Nikonov designed many notable churches in Moscow, New Athos, Poltava, Saint Petersburg, Tallinn, and Valaam. An early project was the Church of the Annunciation, located at 5th Sovetskaya and Degtyarnaya Streets in Saint Petersburg, built between 1889 and 1893 in Russian revival style.. He designed the Church of the Intercession at Borovaya Street in 1890. He also designed the Church of St. John the Theologian in the Leushinsky Monastery of St. John the Baptist in Saint Petersburg in 1894. His later projects included the Ioannovsky Convent in 1902 and the Church of Our Lady of Kazan in Zelenogorsk, Saint Petersburg in 1910. His best known work in Saint Petersburg is the Convent of St. John of Rila, situated on the Petrograd side of on the Karpovka River emankment. He also designed the Church of the Holy Trinity, located at the corner of Ulitsa Marata and Stremyannaya Ulitsa in Saint Petersburg; however, the church was demolished in 1964 as part of the construction of Moskovskaya metro station.

== Awards ==
On May 14, 1896, Nikonov received the Order of Saint Stanislaus, 3rd Class.

== Personal life ==
Nikonov lived at 11 Kolokolnaya Street in Saint Petersburg between 1900 and 1905.
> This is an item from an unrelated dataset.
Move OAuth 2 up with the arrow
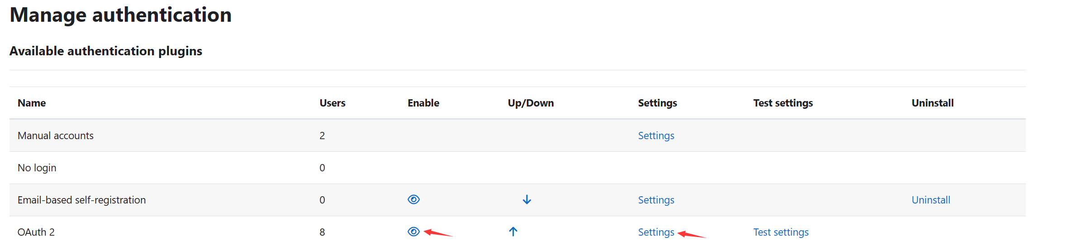Screen dimensions: 1072x247 pos(513,232)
Nikonov died in Samara, Russia, in 1918.

== Selected projects ==
- House of N. P. Basin, 5 Ostrovsky Square. 1878
- Church of St. Nicholas, Kotly, Kingiseppsky District, Leningrad Oblast. 1882
- Church of the Resurrection of Christ, Lukhsky District, Leningrad Oblast. 1887
- Church of the Intercession, Borovaya Street. 1890
- Cathedral of St. Peter and Paul, Petergof, Leningrad Oblast. 1890, with Ivan Ivanovich Shaposhnikov
- Holy Trinity Church, St. Petersburg. 1890–1893
- Church of the Nativity of the Blessed Virgin Mary, Penino, Slantsevsky District, Leningrad. 1893–1900
- Church of St. John the Theologian in the Leushinsky Monastery of St. John the Baptist, St. Petersburg. 1894
- Rebuild of St. Sampson's Church, Poltava. 1895
- Church of St. Mary in the Bolsheokhtinskoye Cemetery. 1895–1898; demolished in 1929
- Church of the Assumption of the Blessed Virgin Mary, Slantsevsky District, Leningrad Oblast. 1896–1899
- Church of St. Nicholas, Lavrovo. 1898–1902
- Kolokolnaya Street, 11. 1899
- Zimin's house, Kolokolnaya Ulitsa, Saint Petersburg, expansion, 1899
- Alexander-Mariinsky Almshouse, 1899
- Nikonov Apartment House (aka the Gingerbread House), Kolokoknaya Ulitsa 11, Saint Petersburg. 1899–1900
- Church of Our Lady of Kazan, Zelenogorsk. 1910
- Bolshoy Avenue, 45. 1900–1901
- Ioannovsky Convent. 1902
- Church of the Descent of the Holy Spirit on the Apostles (Svyatodukhovskaya Church), Komarovo, Saint Petersburg.1905–1906; burned in 1917 and rebuilt in 2011.
- Church of the Tikhvin Icon of the Mother of God of the Holy Trinity, Lyutikovo Monastery. 1905–1913; closed in 1934 and demolished in 1982
- Convent of St. John of Rila on the Karpovka River Emankment on the Petrograd Side, Saint Petersburg
- Church of the Holy Trinity, corner of Ulitsa Marata and Stremyannaya Ulitsa in Saint Petersburg; demolished in 1964
- Church of the Annunciation, 5th Sovetskaya and Degtyarnaya Streets, Saint Petersburg. 1889–1893.